A while ago my team had code for our project spread out in two different Git repositories.  Over time we realized that there was no good reason for this arrangement and was just a general hassle and source of friction, so we decided to combine our two repositories into one repository containing both halves of the code base, with each of the old repositories in its own subdirectory.  However, we wanted to preserve all of the change history from each repo and have it available in the new repository.

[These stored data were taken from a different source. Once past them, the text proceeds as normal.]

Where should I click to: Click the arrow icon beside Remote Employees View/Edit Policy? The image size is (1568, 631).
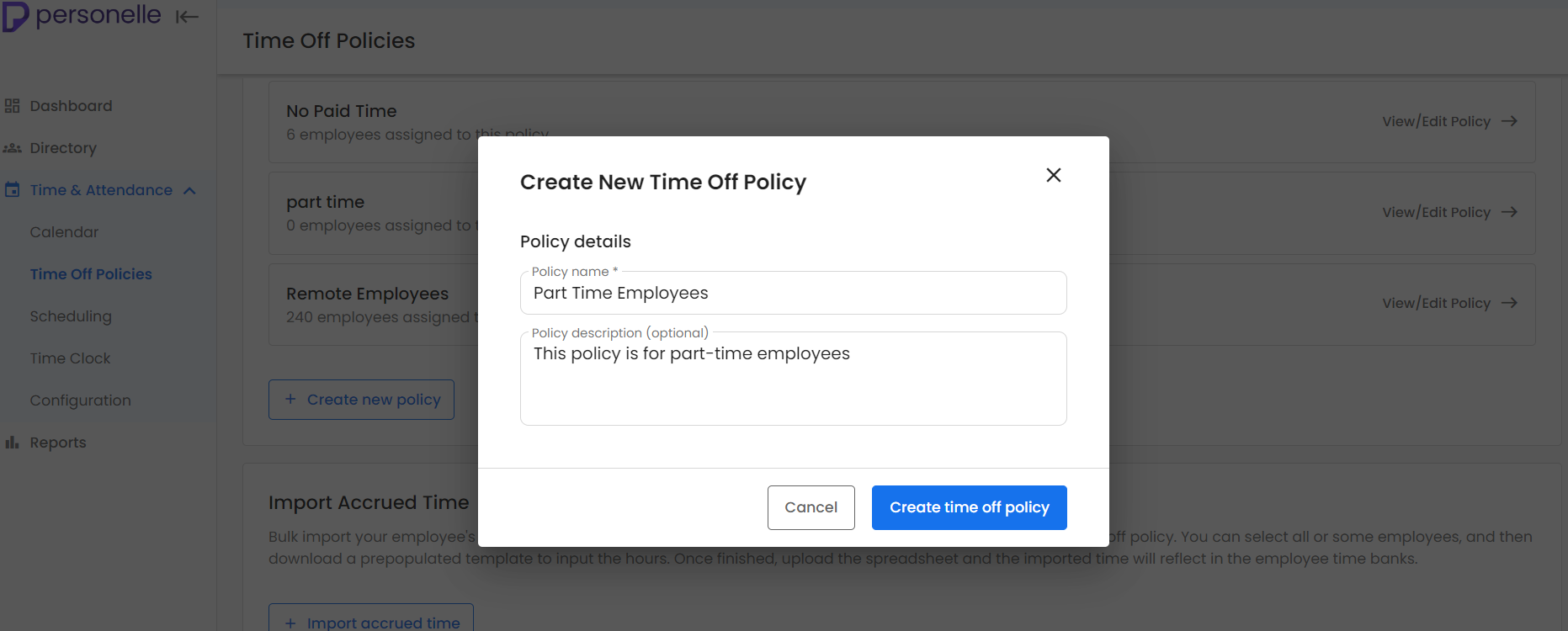click(1508, 303)
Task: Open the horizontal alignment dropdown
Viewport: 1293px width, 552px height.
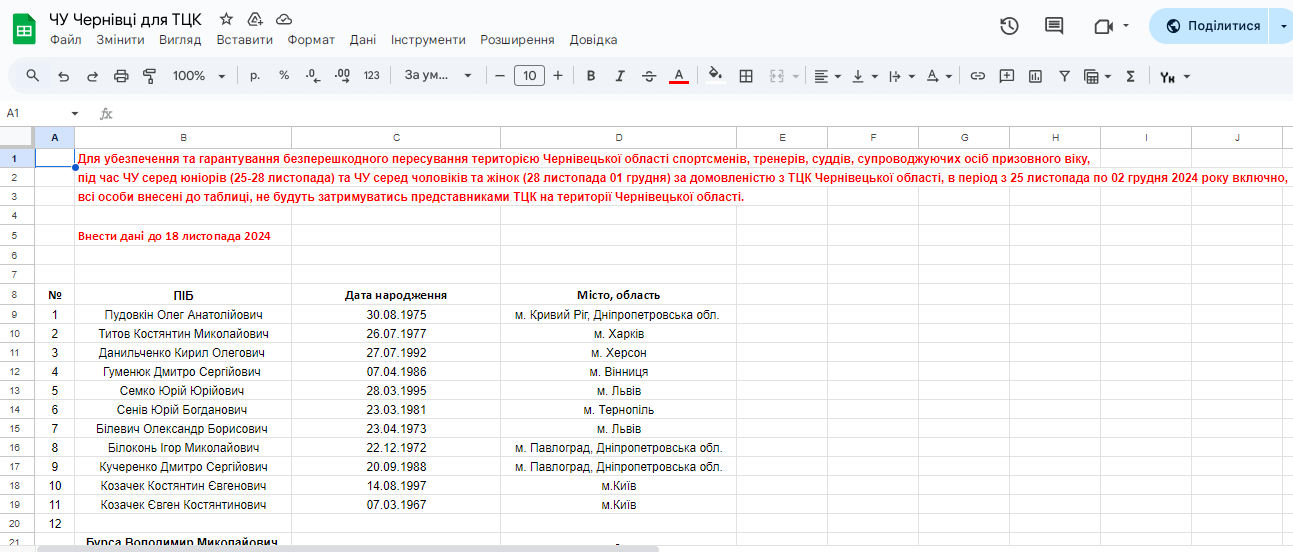Action: click(x=827, y=76)
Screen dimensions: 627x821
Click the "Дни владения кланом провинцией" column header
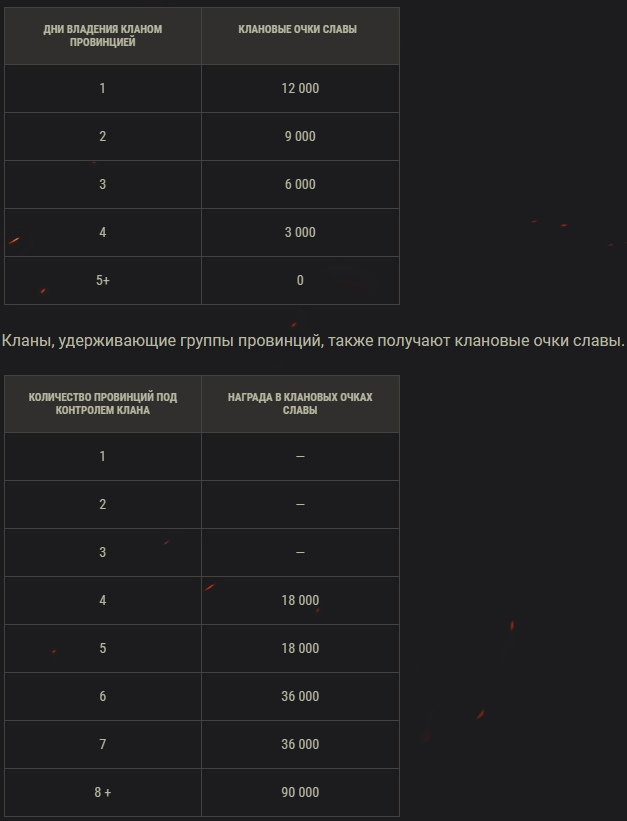coord(103,36)
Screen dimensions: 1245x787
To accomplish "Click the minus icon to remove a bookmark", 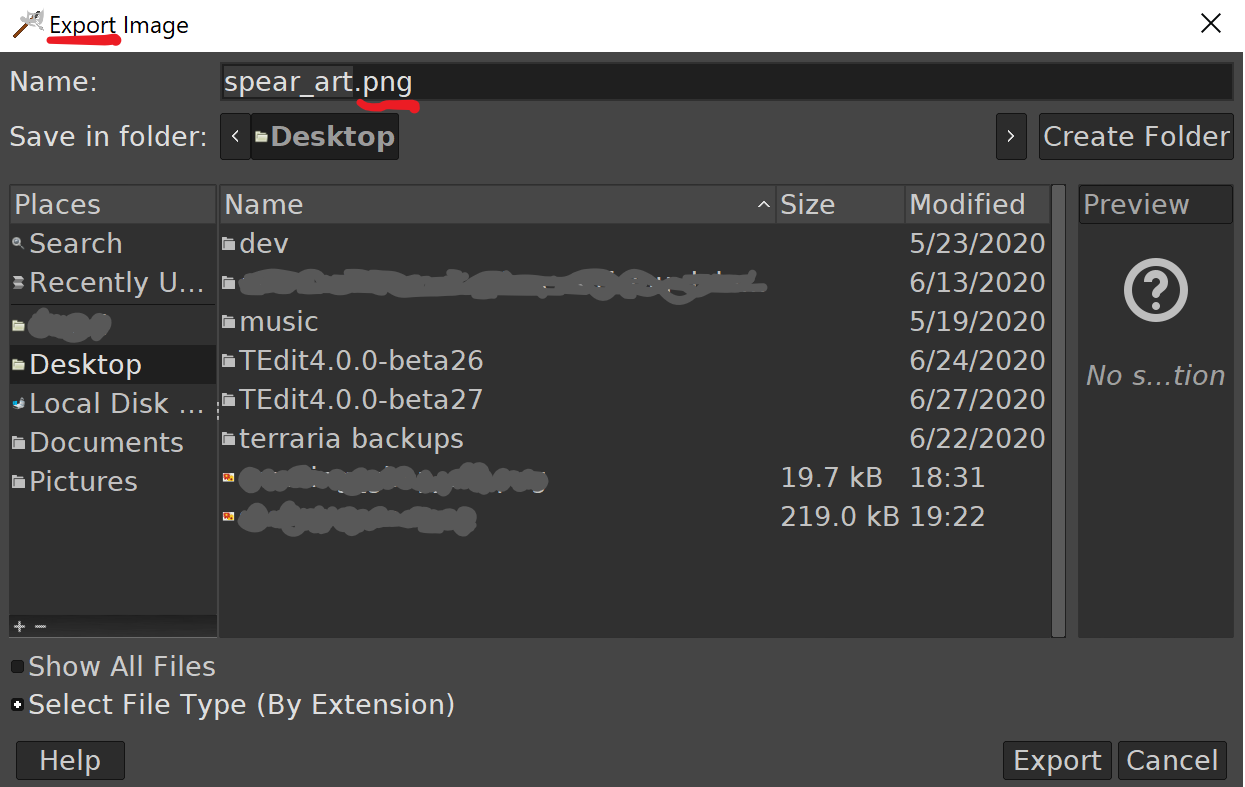I will click(x=40, y=626).
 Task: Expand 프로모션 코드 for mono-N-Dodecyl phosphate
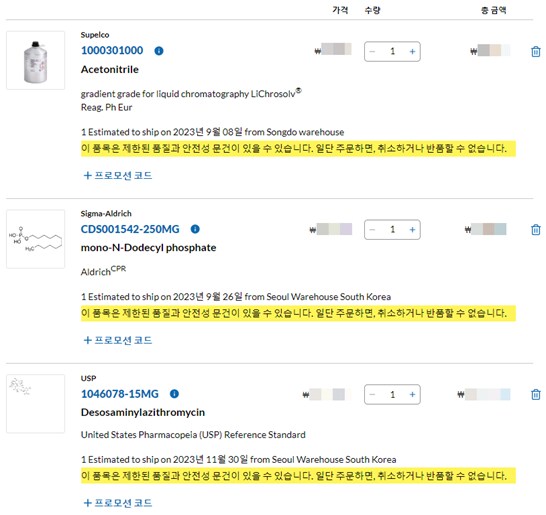point(118,340)
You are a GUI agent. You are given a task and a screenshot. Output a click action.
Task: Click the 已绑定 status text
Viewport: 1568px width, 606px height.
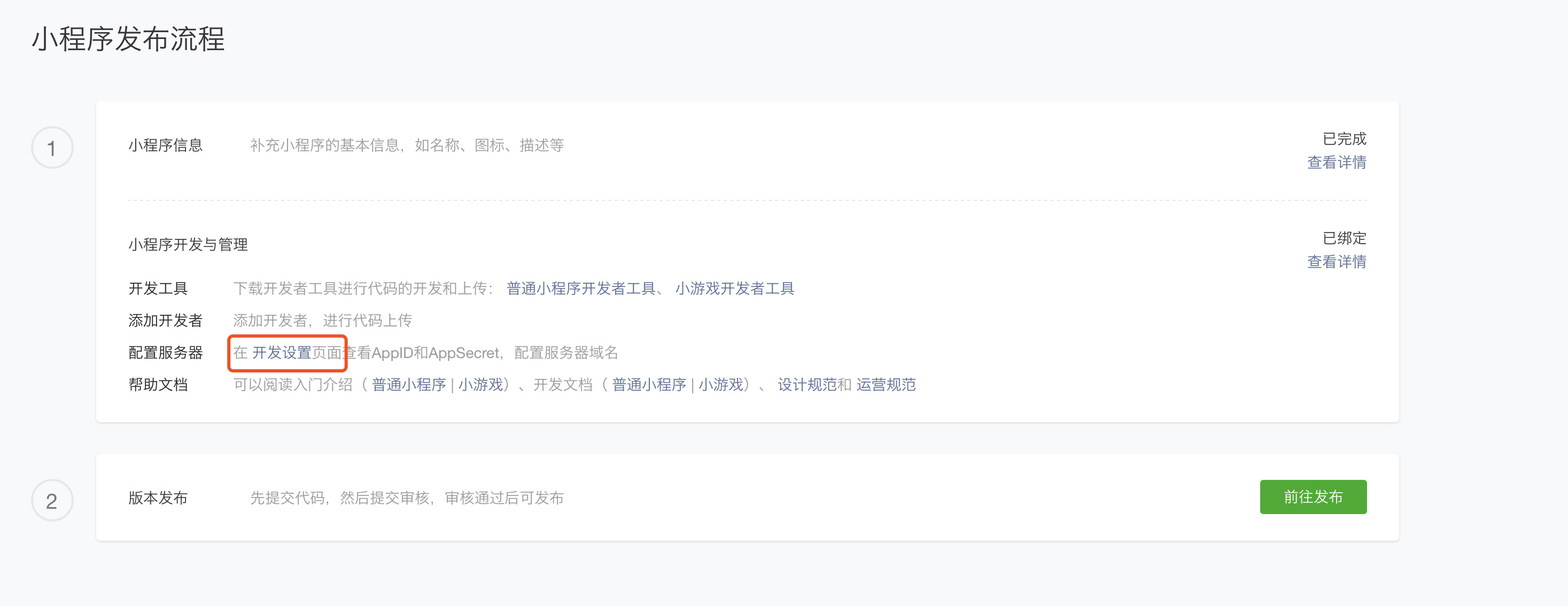coord(1344,238)
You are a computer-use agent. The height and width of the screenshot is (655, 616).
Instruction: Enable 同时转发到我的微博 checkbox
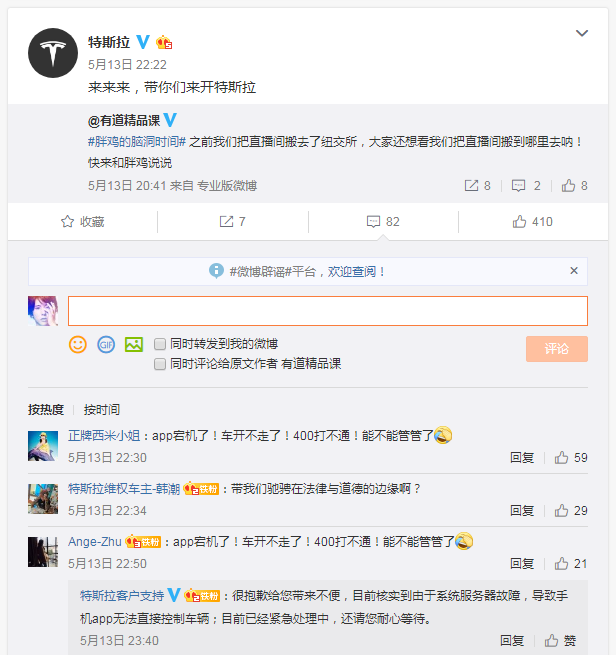click(x=160, y=344)
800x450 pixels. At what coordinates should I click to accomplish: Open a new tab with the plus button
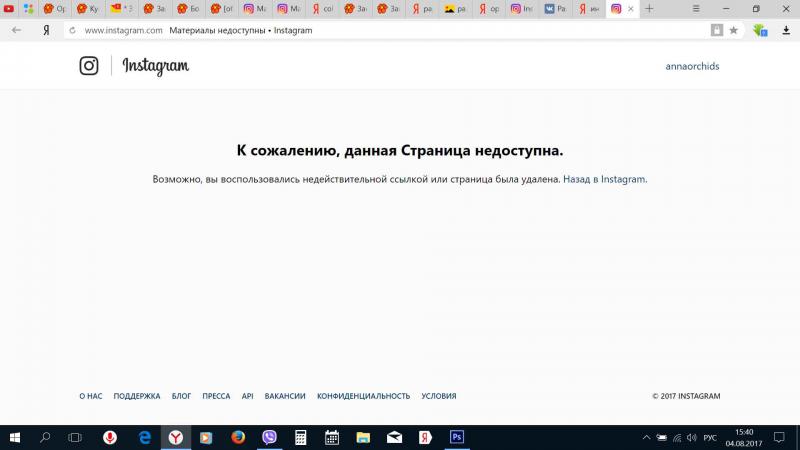point(650,9)
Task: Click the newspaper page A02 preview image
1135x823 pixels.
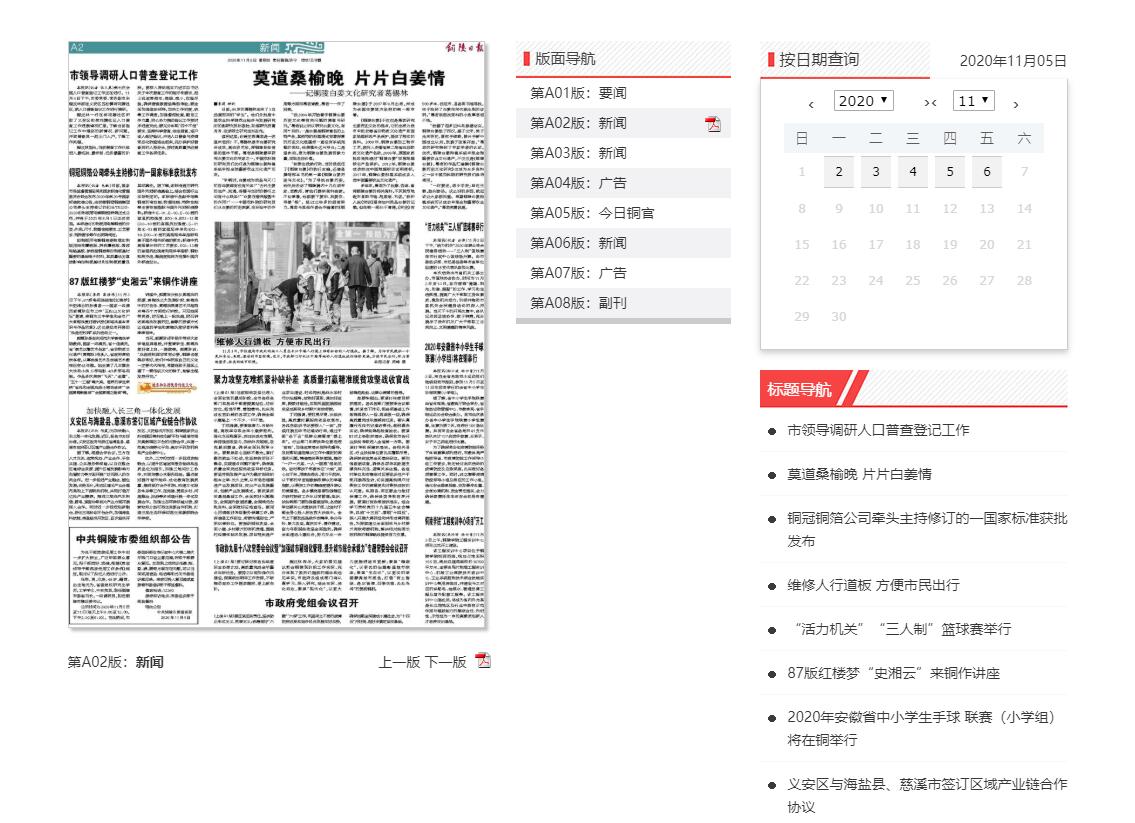Action: (277, 336)
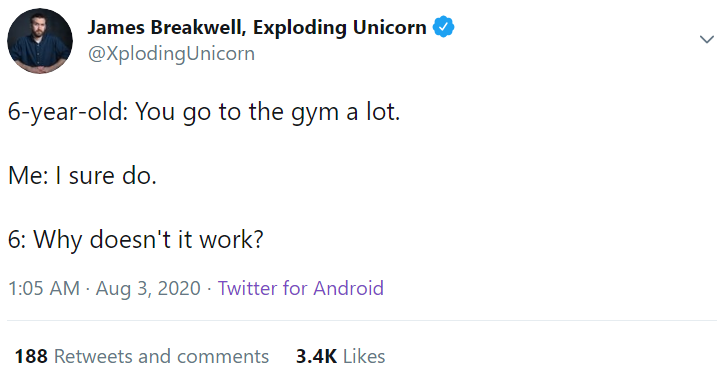
Task: Click the Aug 3, 2020 date
Action: [x=148, y=288]
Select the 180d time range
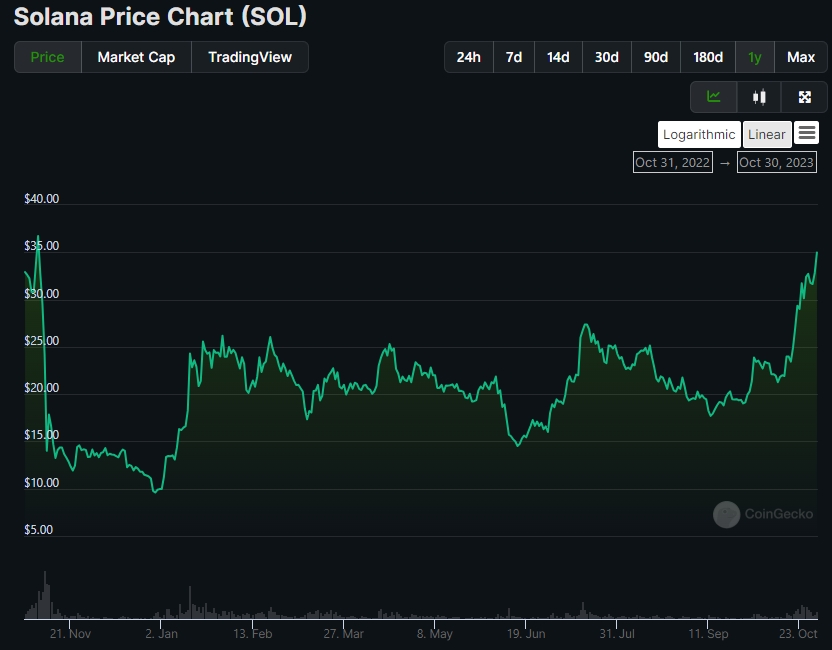Image resolution: width=832 pixels, height=650 pixels. click(x=708, y=57)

The good news is that Git makes this sort of thing very easy to do.  Since a repository in Git is just a directed acyclic graph, it’s trivial to glue two graphs together and make one big graph.  The bad news is that there are a few different ways to do it and some of them end up with a less desirable result (at least for our purposes) than others.  For instance, do a web search on this subject and you’ll get a lot of information about git submodules or subtree merges, both of which are kind of complex and are designed for the situation where you’re trying to bring in source code from an external project or library and you want to bring in more changes from that project in the future, or ship your changes back to them.  One side effect of this is that when you import the source code using a subtree merge all of the files show up as newly added files.  You can see the history of commits for those files in aggregate (i.e. you can view the commits in the DAG) but if you try to view the history for a specific file in your sub-project all you’ll get is one commit for that file – the subtree merge.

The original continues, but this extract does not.